Myosin-heavy chain myopathy (MYHM) is a muscle disease that results in two distinct clinical disease presentations, immune-mediated myositis and non-exertional rhabdomyolysis. The specific genetic mutation associated with risk for MYHM is in the MYH1 gene and was first identified in horses with immune-mediated myositis or IMM and is why initially the DNA test was named IMM. However, upon determining that there are two distinct clinical forms associated with the same mutation, the name of the DNA test was changed to Myosin-heavy chain myopathy (MYHM) to better reflect the two clinical syndromes.

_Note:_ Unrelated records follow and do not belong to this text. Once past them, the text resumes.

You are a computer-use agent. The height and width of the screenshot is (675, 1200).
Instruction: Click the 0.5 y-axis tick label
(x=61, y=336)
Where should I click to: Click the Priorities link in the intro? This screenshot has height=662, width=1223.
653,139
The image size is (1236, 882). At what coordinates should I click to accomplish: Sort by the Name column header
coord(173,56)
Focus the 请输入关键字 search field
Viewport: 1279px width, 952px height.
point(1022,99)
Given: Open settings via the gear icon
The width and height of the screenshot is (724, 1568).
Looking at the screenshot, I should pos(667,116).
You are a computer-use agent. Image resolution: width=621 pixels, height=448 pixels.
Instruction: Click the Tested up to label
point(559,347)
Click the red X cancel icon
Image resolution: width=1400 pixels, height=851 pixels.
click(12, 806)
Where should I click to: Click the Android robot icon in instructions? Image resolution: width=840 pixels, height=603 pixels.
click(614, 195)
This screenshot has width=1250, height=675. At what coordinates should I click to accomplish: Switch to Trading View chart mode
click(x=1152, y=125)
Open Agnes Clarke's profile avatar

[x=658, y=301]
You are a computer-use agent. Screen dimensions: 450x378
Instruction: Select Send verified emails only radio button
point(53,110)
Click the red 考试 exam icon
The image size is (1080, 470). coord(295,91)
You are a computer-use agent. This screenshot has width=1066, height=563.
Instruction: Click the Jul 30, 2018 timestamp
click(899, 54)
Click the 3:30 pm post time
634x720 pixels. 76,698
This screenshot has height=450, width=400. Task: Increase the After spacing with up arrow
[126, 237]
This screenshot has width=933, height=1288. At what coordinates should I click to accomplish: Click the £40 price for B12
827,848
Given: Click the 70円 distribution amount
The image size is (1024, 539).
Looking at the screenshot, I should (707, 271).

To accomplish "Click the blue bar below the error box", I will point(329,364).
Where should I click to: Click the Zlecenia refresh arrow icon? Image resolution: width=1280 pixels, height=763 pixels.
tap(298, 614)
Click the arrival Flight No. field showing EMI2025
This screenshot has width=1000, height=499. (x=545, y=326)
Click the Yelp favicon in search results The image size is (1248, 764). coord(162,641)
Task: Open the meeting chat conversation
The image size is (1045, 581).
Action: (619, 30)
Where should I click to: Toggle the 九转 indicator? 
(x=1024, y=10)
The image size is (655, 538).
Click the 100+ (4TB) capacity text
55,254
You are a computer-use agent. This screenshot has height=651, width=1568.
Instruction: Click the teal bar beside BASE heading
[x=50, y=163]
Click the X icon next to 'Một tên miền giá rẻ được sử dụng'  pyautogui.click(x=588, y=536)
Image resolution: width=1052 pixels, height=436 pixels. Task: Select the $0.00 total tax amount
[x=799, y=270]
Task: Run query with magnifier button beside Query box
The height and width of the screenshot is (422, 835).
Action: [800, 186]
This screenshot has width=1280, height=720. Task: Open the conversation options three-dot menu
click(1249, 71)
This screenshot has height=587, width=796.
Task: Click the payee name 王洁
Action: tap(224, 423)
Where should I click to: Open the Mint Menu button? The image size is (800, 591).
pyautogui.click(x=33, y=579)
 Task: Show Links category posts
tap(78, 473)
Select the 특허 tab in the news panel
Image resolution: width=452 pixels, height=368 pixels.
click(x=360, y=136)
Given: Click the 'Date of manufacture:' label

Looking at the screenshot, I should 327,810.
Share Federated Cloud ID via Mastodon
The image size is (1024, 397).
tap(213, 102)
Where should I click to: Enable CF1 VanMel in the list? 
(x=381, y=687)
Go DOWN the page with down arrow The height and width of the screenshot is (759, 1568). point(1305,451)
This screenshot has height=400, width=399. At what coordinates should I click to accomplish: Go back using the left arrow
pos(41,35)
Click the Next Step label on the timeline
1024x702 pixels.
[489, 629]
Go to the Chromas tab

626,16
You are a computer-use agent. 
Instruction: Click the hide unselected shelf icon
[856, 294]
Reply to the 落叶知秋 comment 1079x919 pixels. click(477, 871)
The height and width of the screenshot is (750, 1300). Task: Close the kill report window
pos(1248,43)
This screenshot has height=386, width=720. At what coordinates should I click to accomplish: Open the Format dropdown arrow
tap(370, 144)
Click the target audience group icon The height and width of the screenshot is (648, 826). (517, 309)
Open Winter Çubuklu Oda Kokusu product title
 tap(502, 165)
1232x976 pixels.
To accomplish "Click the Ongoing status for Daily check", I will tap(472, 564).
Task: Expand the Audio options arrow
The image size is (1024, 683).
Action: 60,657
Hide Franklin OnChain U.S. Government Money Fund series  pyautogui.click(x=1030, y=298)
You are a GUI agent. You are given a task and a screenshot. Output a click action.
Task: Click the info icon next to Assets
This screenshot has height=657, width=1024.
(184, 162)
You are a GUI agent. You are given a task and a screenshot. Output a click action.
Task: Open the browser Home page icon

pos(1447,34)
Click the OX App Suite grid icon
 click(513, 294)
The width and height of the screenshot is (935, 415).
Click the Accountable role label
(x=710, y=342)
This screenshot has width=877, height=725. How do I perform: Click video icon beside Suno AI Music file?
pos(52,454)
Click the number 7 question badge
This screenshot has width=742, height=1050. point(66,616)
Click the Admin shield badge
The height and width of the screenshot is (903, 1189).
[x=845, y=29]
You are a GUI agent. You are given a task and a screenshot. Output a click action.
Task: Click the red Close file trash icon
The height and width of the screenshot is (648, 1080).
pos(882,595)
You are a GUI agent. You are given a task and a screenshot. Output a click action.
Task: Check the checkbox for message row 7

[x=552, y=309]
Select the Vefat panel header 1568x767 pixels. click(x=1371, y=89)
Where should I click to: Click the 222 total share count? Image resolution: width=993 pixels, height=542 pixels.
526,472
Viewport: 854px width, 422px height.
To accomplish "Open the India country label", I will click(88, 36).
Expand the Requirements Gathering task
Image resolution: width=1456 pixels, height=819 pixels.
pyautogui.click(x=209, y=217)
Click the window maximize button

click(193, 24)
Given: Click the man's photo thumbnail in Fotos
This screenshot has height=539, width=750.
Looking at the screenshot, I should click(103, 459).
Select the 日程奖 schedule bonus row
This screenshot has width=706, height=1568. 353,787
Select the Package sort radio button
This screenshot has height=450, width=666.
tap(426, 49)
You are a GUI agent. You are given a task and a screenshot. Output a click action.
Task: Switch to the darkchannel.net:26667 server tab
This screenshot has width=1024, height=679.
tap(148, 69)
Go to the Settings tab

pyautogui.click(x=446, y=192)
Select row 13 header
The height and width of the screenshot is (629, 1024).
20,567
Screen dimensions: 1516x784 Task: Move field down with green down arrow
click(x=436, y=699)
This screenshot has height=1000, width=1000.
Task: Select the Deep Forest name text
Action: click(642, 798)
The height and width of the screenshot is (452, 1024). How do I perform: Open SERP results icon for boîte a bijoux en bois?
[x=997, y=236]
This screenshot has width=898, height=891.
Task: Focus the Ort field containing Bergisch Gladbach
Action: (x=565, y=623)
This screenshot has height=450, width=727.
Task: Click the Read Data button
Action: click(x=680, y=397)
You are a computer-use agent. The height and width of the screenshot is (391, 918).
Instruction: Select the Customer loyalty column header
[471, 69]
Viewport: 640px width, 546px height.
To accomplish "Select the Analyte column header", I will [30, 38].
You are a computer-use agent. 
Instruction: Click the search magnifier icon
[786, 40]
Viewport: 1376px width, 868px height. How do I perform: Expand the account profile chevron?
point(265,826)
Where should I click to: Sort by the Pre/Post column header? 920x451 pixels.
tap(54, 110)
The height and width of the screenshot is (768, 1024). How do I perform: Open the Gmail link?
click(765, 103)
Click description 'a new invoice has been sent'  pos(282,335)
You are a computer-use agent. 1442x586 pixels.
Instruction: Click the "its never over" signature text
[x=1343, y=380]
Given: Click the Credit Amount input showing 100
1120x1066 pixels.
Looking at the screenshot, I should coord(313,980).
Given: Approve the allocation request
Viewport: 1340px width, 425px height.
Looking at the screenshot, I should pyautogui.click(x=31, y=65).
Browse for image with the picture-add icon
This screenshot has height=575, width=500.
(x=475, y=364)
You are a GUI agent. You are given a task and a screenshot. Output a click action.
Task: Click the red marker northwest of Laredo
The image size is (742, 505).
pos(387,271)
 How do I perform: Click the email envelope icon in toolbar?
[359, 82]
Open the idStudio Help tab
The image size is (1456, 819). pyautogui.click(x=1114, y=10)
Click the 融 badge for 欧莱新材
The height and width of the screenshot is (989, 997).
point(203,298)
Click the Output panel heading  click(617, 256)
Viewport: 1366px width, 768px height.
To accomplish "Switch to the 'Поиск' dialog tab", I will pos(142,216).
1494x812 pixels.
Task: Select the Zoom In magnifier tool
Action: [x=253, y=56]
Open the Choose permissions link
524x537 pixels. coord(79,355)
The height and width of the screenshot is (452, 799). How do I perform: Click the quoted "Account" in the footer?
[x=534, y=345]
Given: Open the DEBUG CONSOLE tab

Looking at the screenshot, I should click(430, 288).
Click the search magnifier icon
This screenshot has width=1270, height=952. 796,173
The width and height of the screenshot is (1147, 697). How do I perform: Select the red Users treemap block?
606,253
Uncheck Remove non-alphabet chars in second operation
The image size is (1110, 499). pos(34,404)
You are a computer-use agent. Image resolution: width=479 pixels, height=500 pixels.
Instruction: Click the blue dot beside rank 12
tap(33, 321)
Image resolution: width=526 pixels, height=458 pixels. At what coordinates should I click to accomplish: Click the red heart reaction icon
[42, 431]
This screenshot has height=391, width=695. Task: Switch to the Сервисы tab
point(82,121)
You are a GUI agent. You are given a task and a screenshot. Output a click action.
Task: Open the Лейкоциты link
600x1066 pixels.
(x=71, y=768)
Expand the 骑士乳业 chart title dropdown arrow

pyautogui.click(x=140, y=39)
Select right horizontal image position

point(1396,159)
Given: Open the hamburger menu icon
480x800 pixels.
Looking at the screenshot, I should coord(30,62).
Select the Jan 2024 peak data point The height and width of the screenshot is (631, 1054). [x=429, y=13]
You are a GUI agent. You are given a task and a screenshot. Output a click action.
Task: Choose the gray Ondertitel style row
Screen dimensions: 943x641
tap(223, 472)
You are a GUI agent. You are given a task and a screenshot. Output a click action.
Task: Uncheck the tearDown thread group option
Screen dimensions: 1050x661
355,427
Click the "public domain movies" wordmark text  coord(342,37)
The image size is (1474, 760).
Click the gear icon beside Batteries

The genetic variant associated with myosin-heavy chain myopathy was identified by Drs. Finno (UC Davis) and Valberg (Michigan State University) in 2017. This missense mutation is in the Myosin Heavy Chain 1 (MYH1) gene (chr11:52,993,878T>C) and causes an amino acid change from a glutamic acid (E) to glycine (G) at position 321 of the protein, which affects protein function.
With the IMM form of myosin-heavy chain myopathy, horses initially experience stiffness, weakness, and a decreased appetite followed by the rapid loss of 40% of muscle mass within 72 hours. Inflammatory cells, particularly lymphocytes, are present in muscle fibers and surrounding blood vessels, with preferential targeting of the gluteal (hindquarter) and back muscles. With the non-exertional rhabdomyolysis form of myosin-heavy chain myopathy, horses initially show stiffness, a short stride, firm muscles and may quickly lie down and be unable to get back up. These horses can have dark coffee-colored urine and blood samples show very high levels of muscle enzymes. There is often no evidence of lymphocytes in the muscle of horses with non-exertional rhabdomyolysis.
About 40% of horses that develop signs of muscle atrophy with MYHM have a history of exposure to Streptococcus equi subsp. equi infection, respiratory virus, or vaccination with influenza, equine herpes virus 4, or Streptococcus equi subsp. equi. Males and females are equally affected.
All of the triggers for MYHM are not yet known but those that are known include;
- Respiratory infections
- Streptococcal infection and strangles, in particular
- Corynebacterium pseudotuberculosis infections (aka “pigeon fever”)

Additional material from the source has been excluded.